My mum had the same treatment at Papworths over five years ago now, and for the same reasons it went very well they are excellent there.
She said for the angioplasty the worst thing was the boredom as she had to lie still for quite a while.
As for the local is it worth making sure that the surgeon who does the next op sees notes about what happened or even better the same person.
I’ve got my fingers crossed that you won’t find it so stressful when you go in next time.
It never ceases to amaze me how these phobias can turn sensible logical people into gibbering wrecks. I am the same with regard to my fear of heights - I can’t go near to an open window that is higher than one storey no matter what anyone says or does to convince me it is OK. I know it is crazy. But I really think that even if I had to go to the edge of a cliff to save one of my children I would not be able to do it and yet I am sure I would dive into a raging torrent to save them despite being little better at swimming than I am at flying.

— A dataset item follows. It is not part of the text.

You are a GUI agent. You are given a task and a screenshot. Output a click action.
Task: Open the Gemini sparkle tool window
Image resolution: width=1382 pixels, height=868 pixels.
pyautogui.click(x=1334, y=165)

Hopefully, they will read your notes and will give you a higher dose of the local next time. But I think you are just going to have to accept that your phobia is going to make both the procedure itself and all the panic about it beforehand - an unpleasant time for you. But it is as you say one that will save your life and relatively speaking it is a very short time.
Good luck with it!
I’m sorry that you suffered two existential shocks, then, and not just the one. Sometimes I hear advertisements for “sedation dentistry” catering to what presumably is a phobic niche market large enough to sustain such a medical specialization. Might some comparable understanding and palliation await you? O’Brien himself cradled and consoled Winston, after all…
Being a blood donor myself for the last 25 years or so, I’ve actually been wondering why I’m never panicking when going to deliver ‘the stuff’. Especially since my vessels aren’t easy to locate, making it quite an ordeal some times. But I’m a universal donor (0-), making my blood much sought for.
Perhaps it’s from growing up with a Children’s doctor as my father, perhaps it’s from being a Natural scientist (PhD in Entomology- a field that includes most nasty blood suckers).
Or might it be just from being weird in general? I mean, when I did a short post doc in New Mexico, I actually made some extra money from my co-worker and his wife volunteering as a guinea pig for lotions against fleas and ticks, having them running up my arms for hours (the bugs, not the co-worker couple
).
Anyway, I fully empathize with people having these fears, knowing how severely debilitating they can be and how it feels wanting to rather leave your body than enter a certain room.
I’m glad to hear they’ve diagnosed you properly and hope for much more well thought through, first-class material appearing on this blog.